Re: POC, WIP: OR-clause support for indexes

From: Alena Rybakina <a(dot)rybakina(at)postgrespro(dot)ru>
To: Robert Haas <robertmhaas(at)gmail(dot)com>, Alexander Korotkov <aekorotkov(at)gmail(dot)com>
Cc: jian he <jian(dot)universality(at)gmail(dot)com>, pgsql-hackers(at)postgresql(dot)org, Peter Geoghegan <pg(at)bowt(dot)ie>, Marcos Pegoraro <marcos(at)f10(dot)com(dot)br>, teodor(at)sigaev(dot)ru, Andrei Lepikhov <a(dot)lepikhov(at)postgrespro(dot)ru>, Tomas Vondra <tomas(dot)vondra(at)enterprisedb(dot)com>, Peter Eisentraut <peter(at)eisentraut(dot)org>, Ranier Vilela <ranier(dot)vf(at)gmail(dot)com>
Subject: Re: POC, WIP: OR-clause support for indexes
Date: 2024-06-21 22:52:02
Message-ID: 0f50882c-e639-4856-aab6-6ccfec848164@postgrespro.ru
Views: Raw Message | Whole Thread | Download mbox | Resend email
Thread:
Lists: pgsql-hackers

On 21.06.2024 23:35, Robert Haas wrote:
> On Fri, Jun 21, 2024 at 1:05 PM Alena Rybakina
> <a(dot)rybakina(at)postgrespro(dot)ru> wrote:
>> I'm confused, I have seen that we have two threads [1] and [2] about this thread and I haven't found any explanation for how they differ.
>>
>> And I don't understand, why am I not listed as the author of the patch? I was developing the first part of the patch before Andrey came to review it [3] and his first part hasn't changed much since then.
> v25 still lists you as an author (in fact, the first author) but I
> can't say why we have two CommitFest entries.
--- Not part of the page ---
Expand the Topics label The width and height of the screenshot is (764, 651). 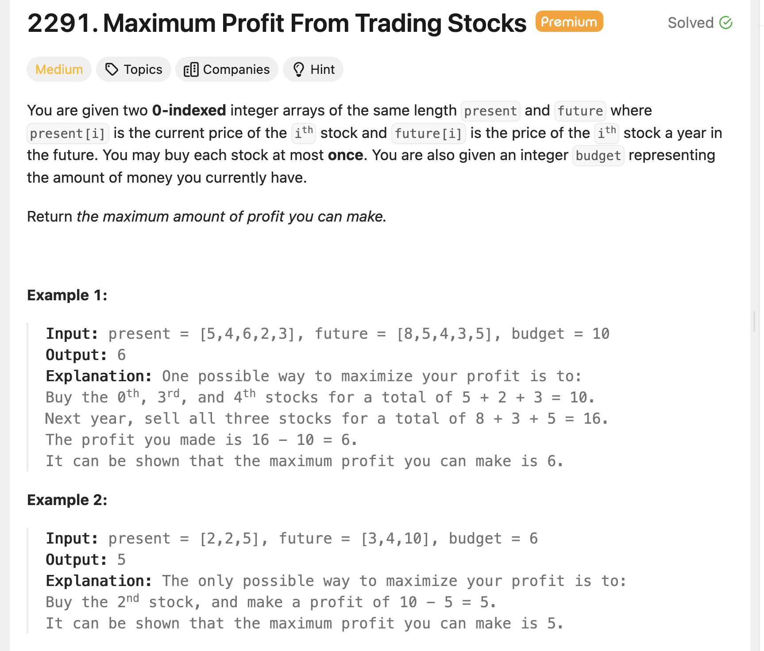(x=143, y=69)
Surely that's a mistake.

Sorry, maybe I was overreacting.

Thank you very much for taking the time to do a detailed review!

On 22.06.2024 00:07, Alexander Korotkov wrote:
> Sorry, I didn't notice that the [1] commitfest entry exists and
> created the [2] commitfest entry. I'm removed [2].
Thank you!

> On the patch itself, I'm really glad we got to a design where this is
> part of planning, not parsing. I'm not sure yet whether we're doing it
> at the right time within the planner, but I think this *might* be
> right, whereas the old way was definitely wrong.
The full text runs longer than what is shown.